Architects

Kārlis Johans Felsko

1844–1918

An architect was a son of Johann Daniel Felsko who was a chief architect of Riga between 1843 and 1879. From 1860 to 1863, he worked in his father’s architectural office. Between 1863 and 1865, Karl Johann studied at a building school in Siegen (Westphalia, Germany), then he continued his studies at the Berlin Building Academy (1865–1866) and then at the Imperial Academy of Arts in Saint Petersburg (1866–1867) where he earned a degree of a freelance artist. In 1867, he started to work as a building inspector at the Riga City Board and as a drawing teacher in the School of Crafts. Between 1875 and 1887 he worked as an assistant in Riga Polytechnic Institute.

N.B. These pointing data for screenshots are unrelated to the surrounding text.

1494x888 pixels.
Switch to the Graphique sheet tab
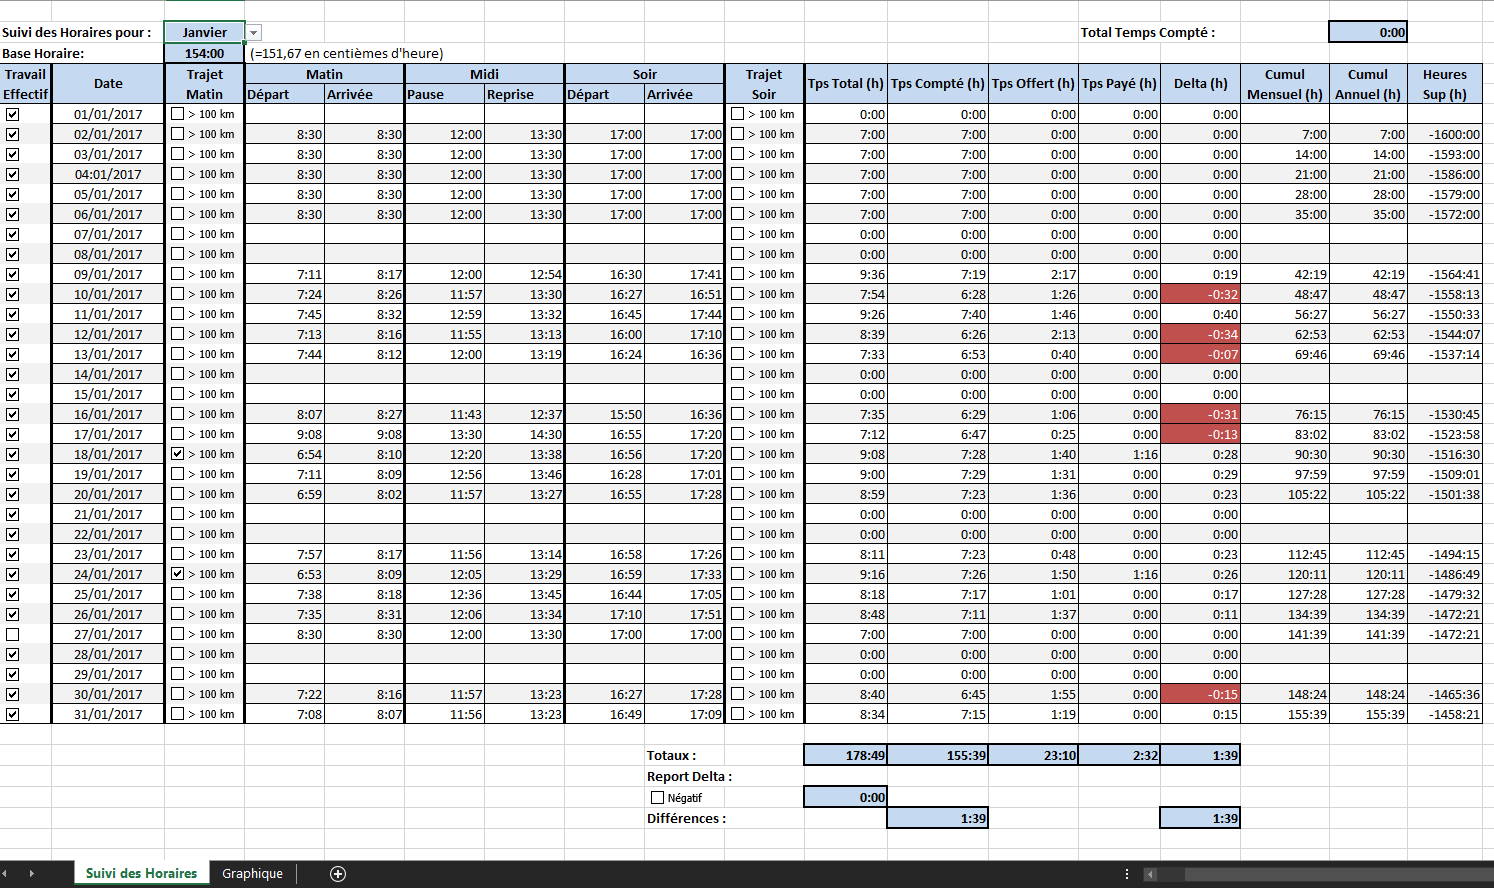[x=252, y=874]
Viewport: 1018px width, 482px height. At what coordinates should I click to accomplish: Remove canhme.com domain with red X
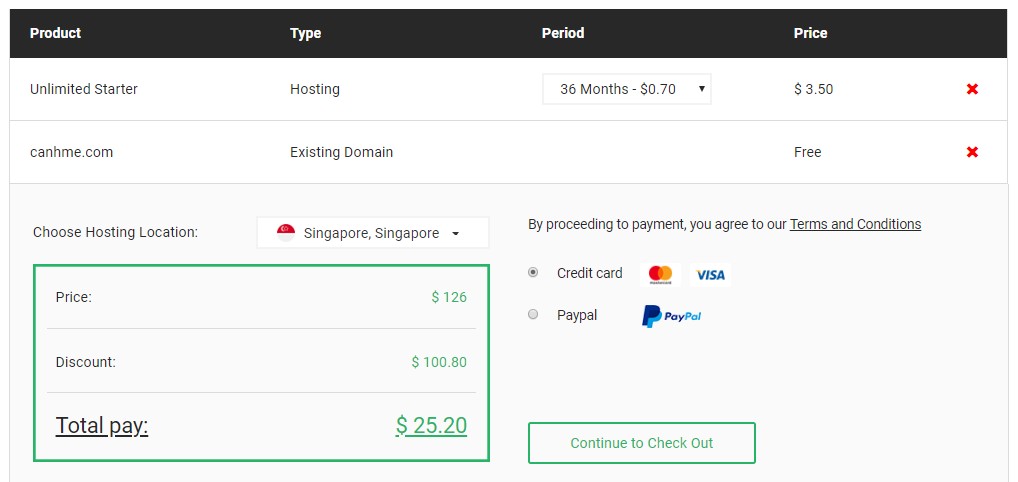(972, 152)
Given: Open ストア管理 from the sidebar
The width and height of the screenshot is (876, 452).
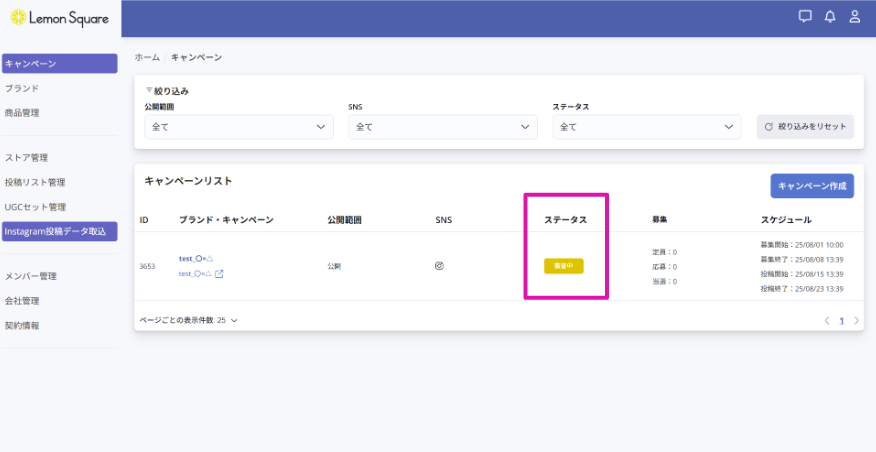Looking at the screenshot, I should (27, 157).
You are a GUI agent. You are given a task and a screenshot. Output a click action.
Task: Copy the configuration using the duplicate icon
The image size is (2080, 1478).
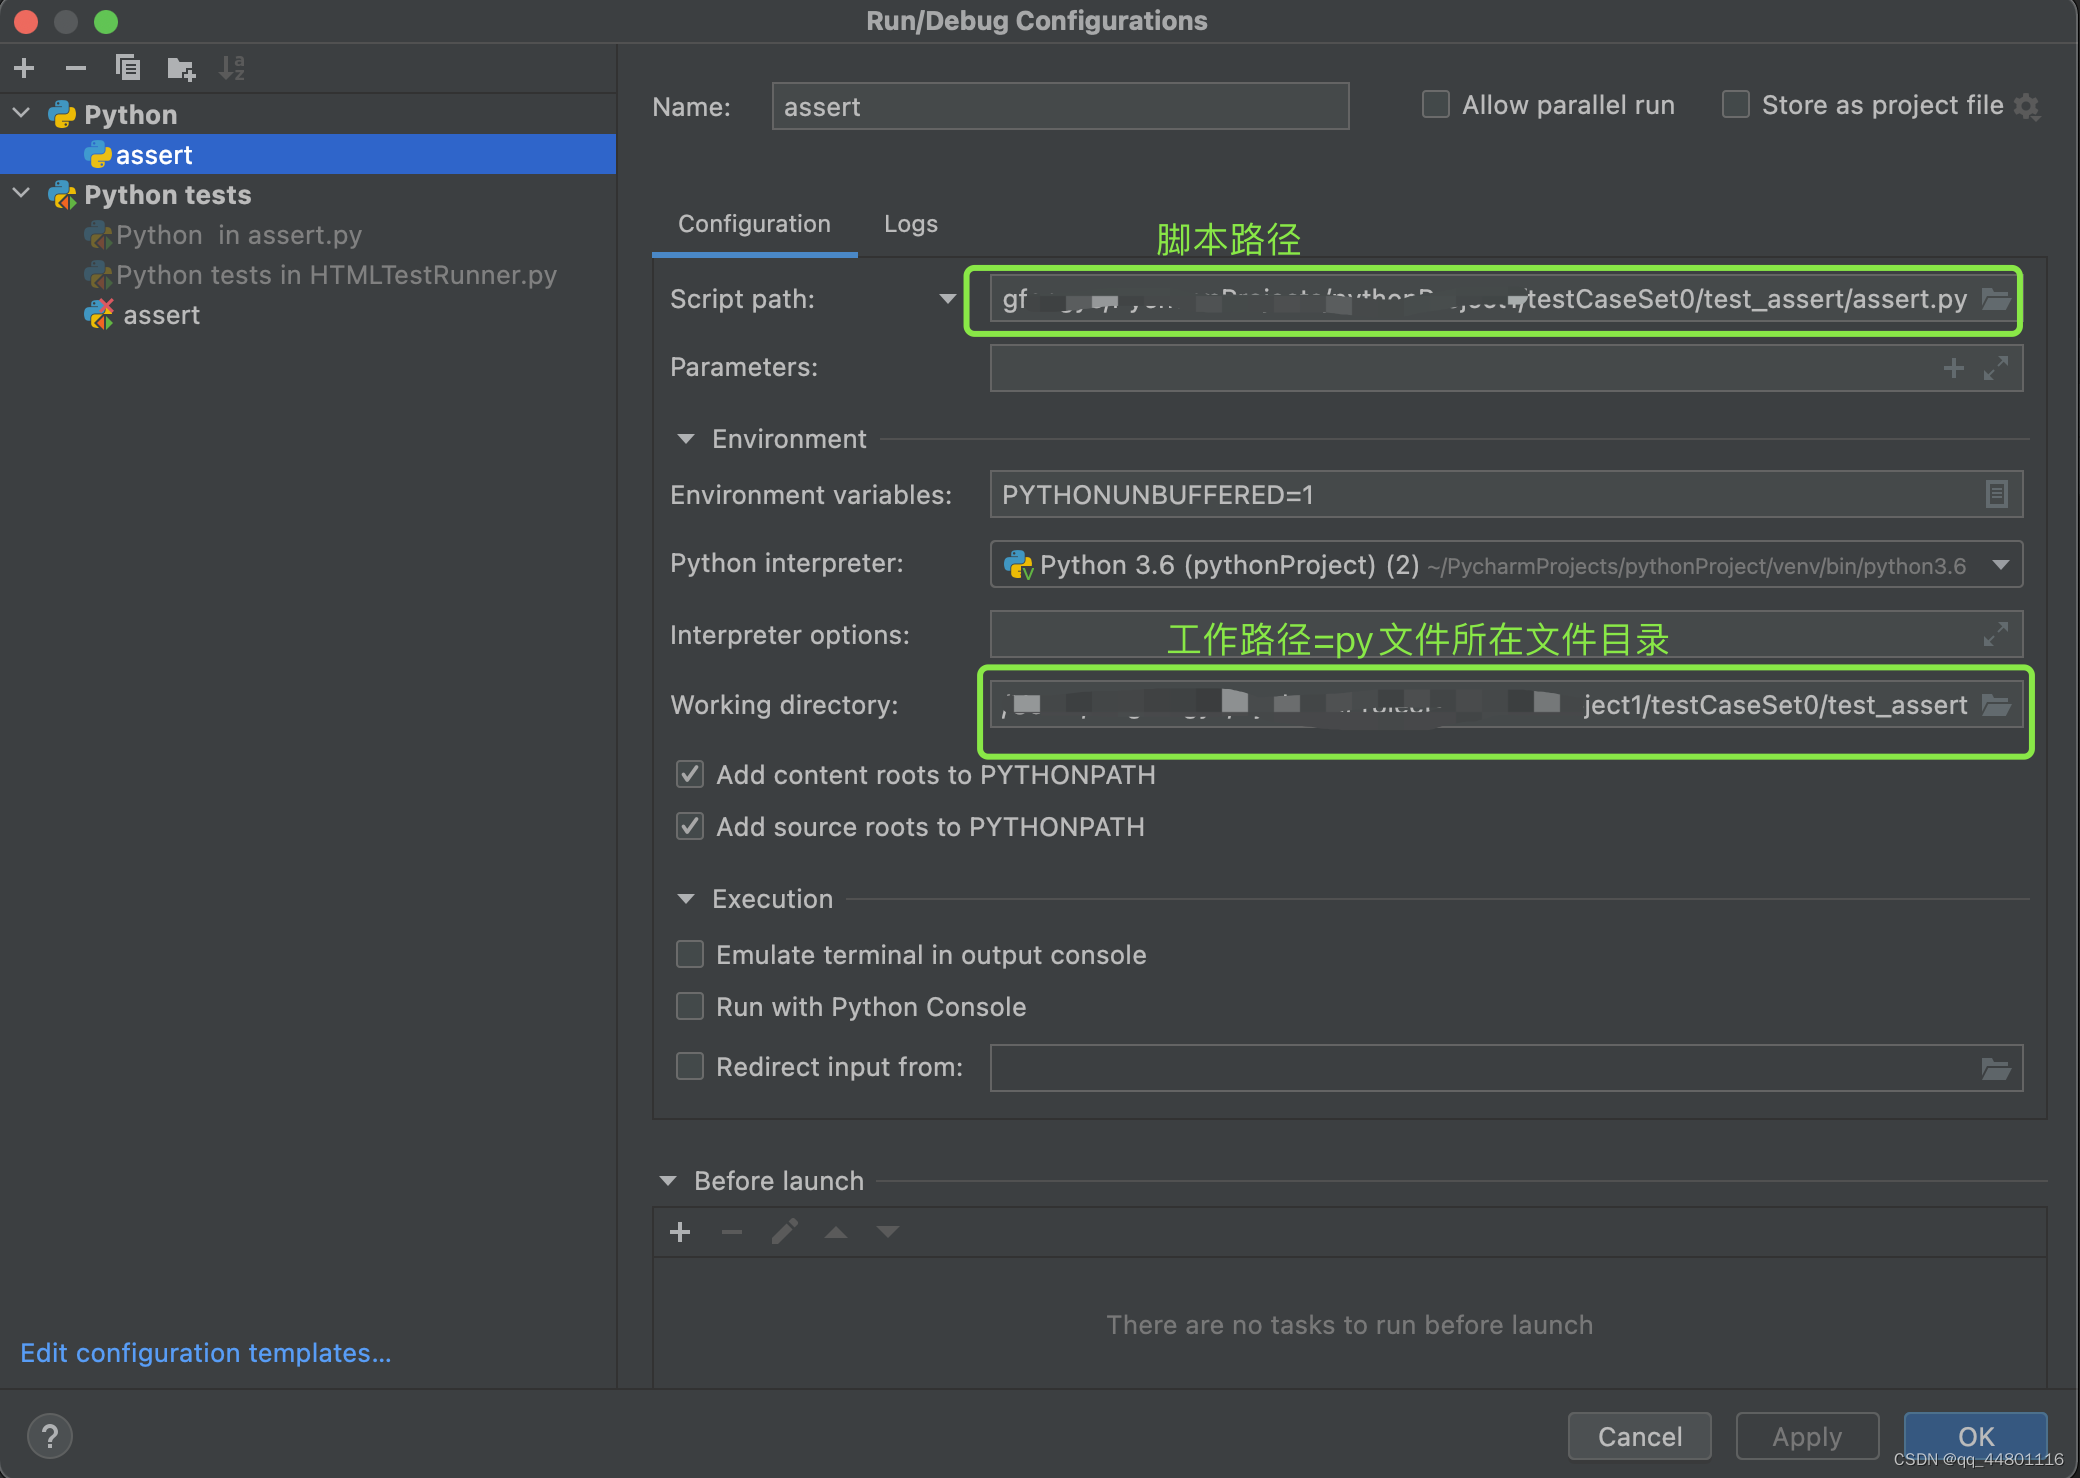[128, 68]
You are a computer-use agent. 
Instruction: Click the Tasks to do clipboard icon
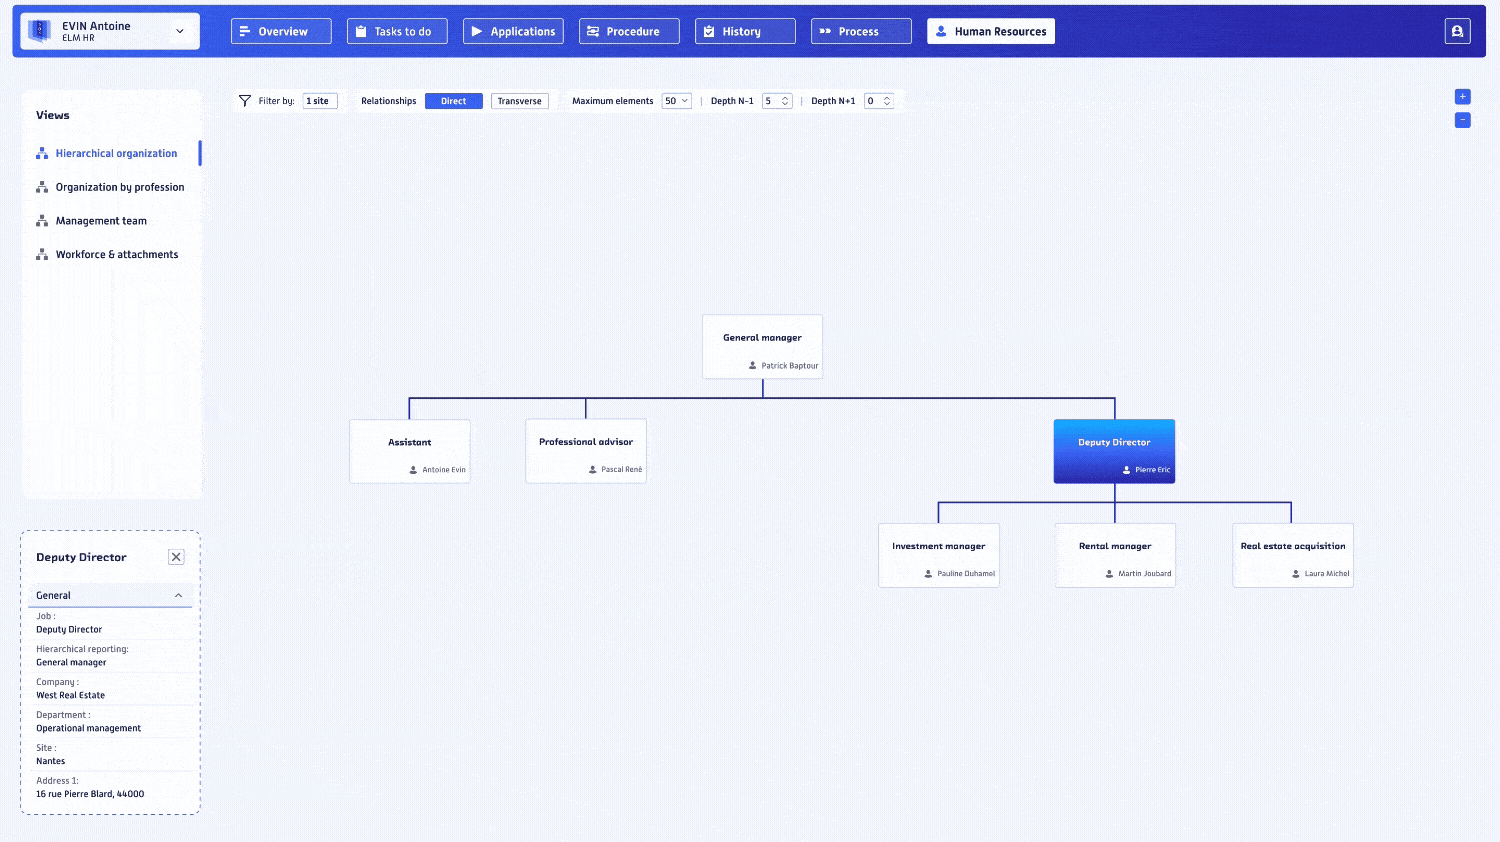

At the turn of the 20th century, he worked as an architect for the Riga House-Owner Credit Society and he was an official expert of the City Construction Board on architectural and artistic issues. He was a very prolific architect: several factories, more than 120 multi-storey residential buildings and numerous wooden houses were constructed in Riga to his designs. Almost all buildings designed by K. J. Felsko have sophisticated eclectic façade compositions, mostly executed in a sculpturesque Neo-Renaissance manner. The house at Blaumaņa iela 28 (1903) also includes ornamental reliefs characteristic of Art Nouveau.